(Work task): Return all the entries below exactly, except for the images they hold.

Data entries:
════════════════════
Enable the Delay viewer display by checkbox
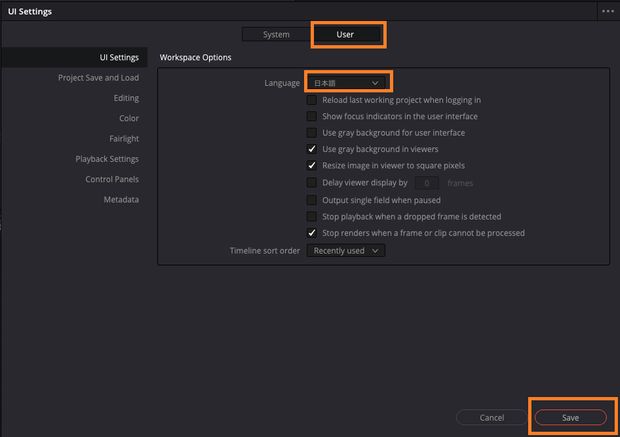Screen dimensions: 620x437 tap(312, 182)
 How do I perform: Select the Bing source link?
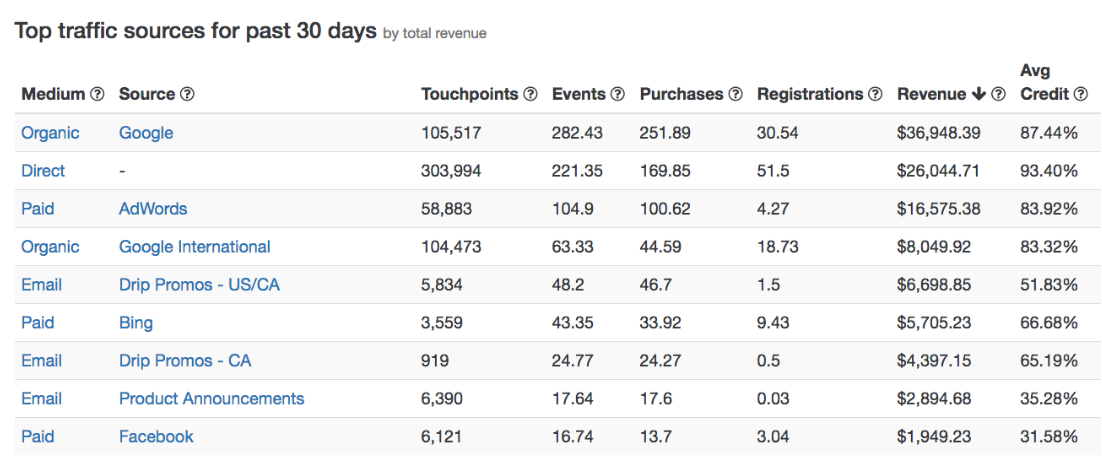[136, 323]
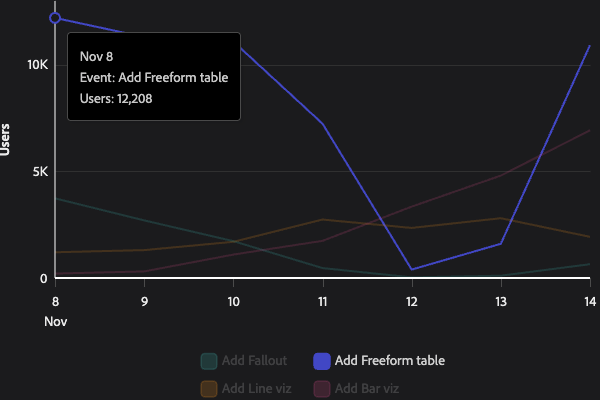
Task: Click the Nov 8 tooltip box
Action: coord(154,76)
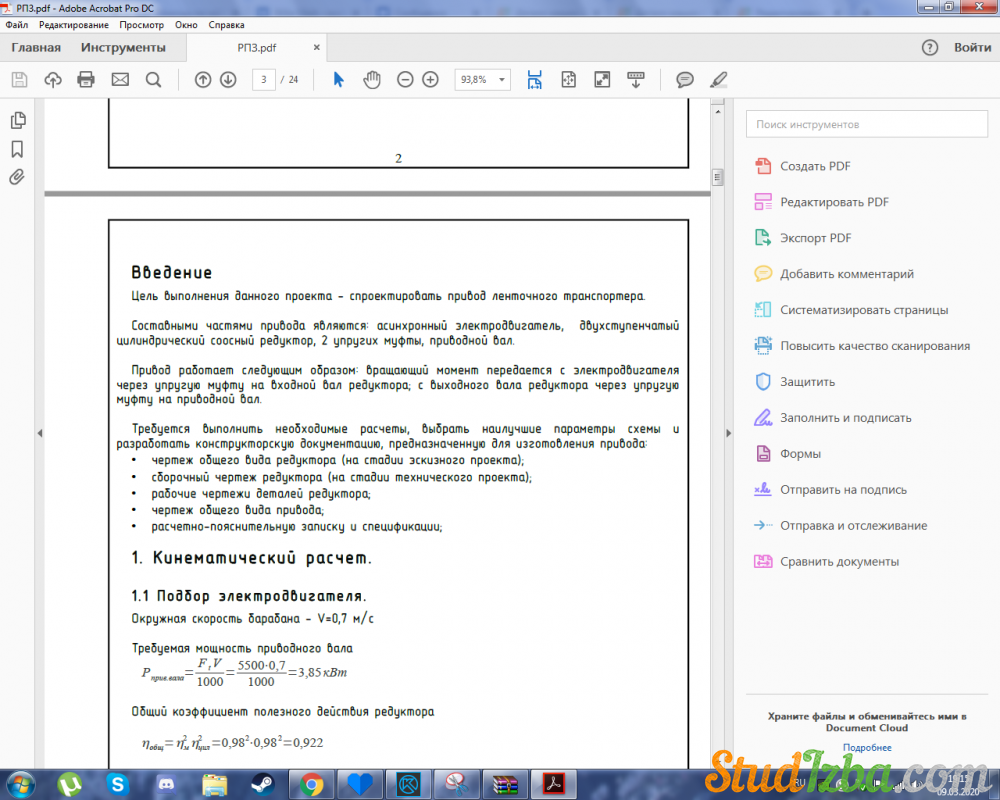
Task: Go to previous page arrow
Action: 203,80
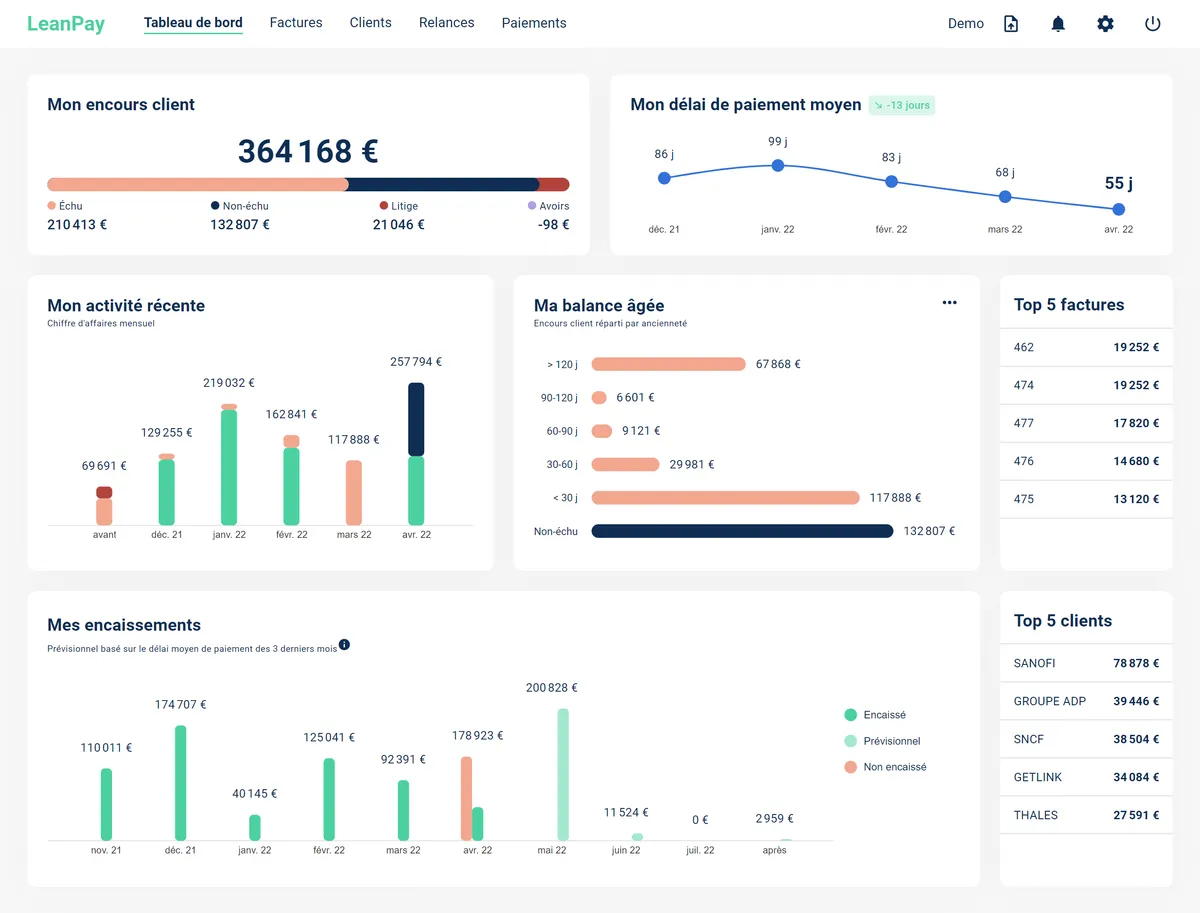Click the Non-échu dark blue balance bar
The height and width of the screenshot is (913, 1200).
742,531
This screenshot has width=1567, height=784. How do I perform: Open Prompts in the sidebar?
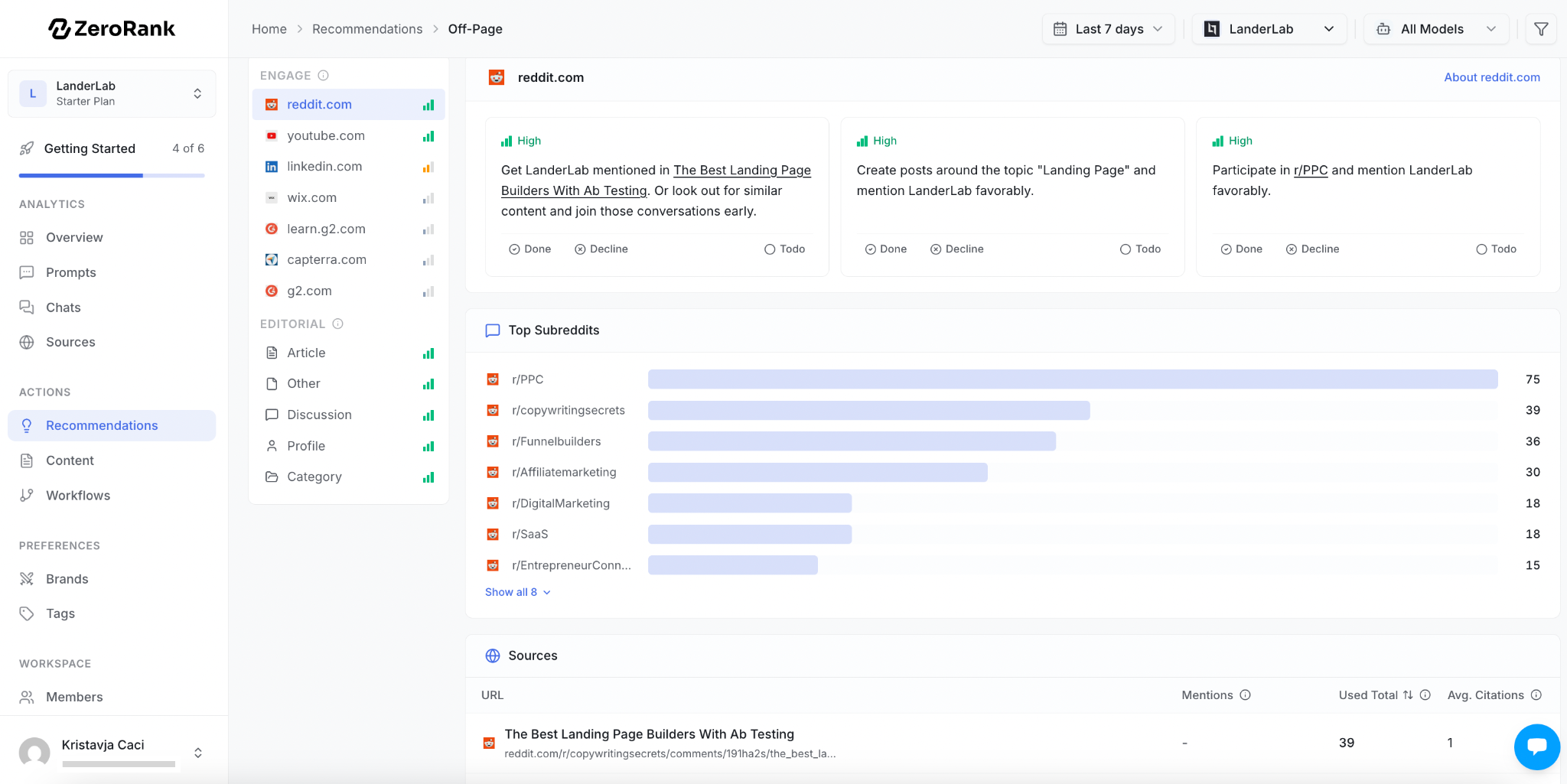(70, 272)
════════════════════
(Result of the exercise):
Enable the Delay viewer display by checkbox
Screen dimensions: 620x437 tap(312, 182)
 How do I perform: Select the Bing source link?
[136, 323]
Task: Click the Nov 8 tooltip box
Action: coord(154,76)
Task: Go to previous page arrow
Action: 203,80
Click the Non-échu dark blue balance bar
The height and width of the screenshot is (913, 1200).
742,531
This screenshot has width=1567, height=784. How do I perform: Open Prompts in the sidebar?
(70, 272)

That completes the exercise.